I was able to reproduce the first issue (but not the second so far). Curiously, in my case, the diff was caused by DestinationType. Looking through Consul's docs I think these are two fields that could cause problems because they have a Consul default that Nomad is not aware of.

In the case of MeshGateway.Mode it can be even trickier because an empty string in the job means that Consul will look for the actual value in several places, including service defaults, which Nomad is not aware of. Do you have any service default that could be affecting this value?

Yeah, we have a consul proxy-defaults config with

    MeshGateway = {
      Mode = "local"
    }

I guess that's what caused this.

18692 helps the situation a bit by allowing these two values to be empty, meaning Nomad will just accept whatever is set in Consul as correct.

Seeing that PR. I see a situation that I don't know what will happen: If someone has a value in the nomad configuration and then deletes it. Will this change the service in consul only the first time the job is launched but avoid changing it later constantly? If it doesn't register the service with that value empty, the value won't change in consul and the user may expect it to change.

@apollo13 unfortunately we don't have very descriptive logs on this diff logic. I'm assuming @jorgemarey patched the Nomad code to drill down exactly which filed was the problem 😅

Yep, I did patch the code to output where nomad and consul had the diff.
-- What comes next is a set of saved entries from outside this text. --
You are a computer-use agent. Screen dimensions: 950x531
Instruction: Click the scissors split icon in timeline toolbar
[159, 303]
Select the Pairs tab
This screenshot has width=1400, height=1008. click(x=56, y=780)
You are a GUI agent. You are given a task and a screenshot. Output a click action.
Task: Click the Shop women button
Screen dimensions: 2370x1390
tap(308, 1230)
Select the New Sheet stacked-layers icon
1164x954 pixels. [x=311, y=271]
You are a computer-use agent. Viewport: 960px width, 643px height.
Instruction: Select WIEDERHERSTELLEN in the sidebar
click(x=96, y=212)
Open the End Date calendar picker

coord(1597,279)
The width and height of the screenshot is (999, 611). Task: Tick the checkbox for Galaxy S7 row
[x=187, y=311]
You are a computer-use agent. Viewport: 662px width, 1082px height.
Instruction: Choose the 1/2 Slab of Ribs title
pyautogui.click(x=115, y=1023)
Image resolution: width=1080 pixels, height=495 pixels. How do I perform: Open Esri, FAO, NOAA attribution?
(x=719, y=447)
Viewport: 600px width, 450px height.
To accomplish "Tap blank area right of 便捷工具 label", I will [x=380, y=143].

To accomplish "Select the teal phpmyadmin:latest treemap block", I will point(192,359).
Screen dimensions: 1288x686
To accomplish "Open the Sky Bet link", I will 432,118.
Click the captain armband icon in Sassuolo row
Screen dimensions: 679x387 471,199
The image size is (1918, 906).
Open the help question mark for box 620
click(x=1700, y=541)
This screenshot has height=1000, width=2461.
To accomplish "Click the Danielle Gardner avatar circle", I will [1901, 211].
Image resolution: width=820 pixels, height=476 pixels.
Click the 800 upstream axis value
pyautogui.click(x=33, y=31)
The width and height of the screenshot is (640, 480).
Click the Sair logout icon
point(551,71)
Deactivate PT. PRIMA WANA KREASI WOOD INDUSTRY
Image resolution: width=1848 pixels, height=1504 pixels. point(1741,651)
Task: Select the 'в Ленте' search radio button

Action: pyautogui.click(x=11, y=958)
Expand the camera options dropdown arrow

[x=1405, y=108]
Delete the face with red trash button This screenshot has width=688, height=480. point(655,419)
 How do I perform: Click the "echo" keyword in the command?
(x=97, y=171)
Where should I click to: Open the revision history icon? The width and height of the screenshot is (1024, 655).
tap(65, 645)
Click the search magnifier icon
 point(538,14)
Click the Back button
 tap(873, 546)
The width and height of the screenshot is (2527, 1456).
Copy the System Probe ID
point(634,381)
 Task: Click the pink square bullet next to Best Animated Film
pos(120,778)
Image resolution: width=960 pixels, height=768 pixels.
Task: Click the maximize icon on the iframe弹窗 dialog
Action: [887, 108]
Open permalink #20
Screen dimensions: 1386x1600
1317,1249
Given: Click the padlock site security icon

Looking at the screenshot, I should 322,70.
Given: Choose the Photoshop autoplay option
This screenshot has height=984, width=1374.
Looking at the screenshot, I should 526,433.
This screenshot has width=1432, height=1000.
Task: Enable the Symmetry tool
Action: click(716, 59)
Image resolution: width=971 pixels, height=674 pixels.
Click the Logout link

Regarding the second issue. The problem with that is that the check is only registered with consul for a few milliseconds before it's removed again by the synchronization process. Once the synchronization starts nomad will register the service with both checks as it sees a difference in the service between what it knows and it sees in consul and later during that process nomad will see a check that shouldn't be there and will remove it, so it'll only last for a few milliseconds in consul. But I managed to notice that by making blocking queries to the consul agent API and also in the nomad logs I could see (constantly):

2023-09-20T10:04:07.717Z [DEBUG] consul.sync: sync complete: registered_services=1 deregistered_services=0 registered_checks=0 deregistered_checks=1

I'll try reproduce it myself and provide some information about how to do it if I manage to so.

lgfa29 commented 1 year ago

If someone has a value in the nomad configuration and then deletes it. Will this change the service in consul only the first time the job is launched but avoid changing it later constantly? If it doesn't register the service with that value empty, the value won't change in consul and the user may expect it to change.

Hum...yeah, I think you're right. To make things worse I think the service will not be updated at all because that difference method is also used to detect job updates sync.

I think we're lacking expressiveness here in which an string here means "whatever Consul says it should be", meaning we shouldn't sync, but what user's usually intend for an empty value is for it to be set to Consul's default. So I think I will need to go back to the drawing board on this one 🤔

Ask workaround for now, to avoid the unnecessary syncs you can set all the expected values directly in the job. More specifically, destination_type and gateway.mode.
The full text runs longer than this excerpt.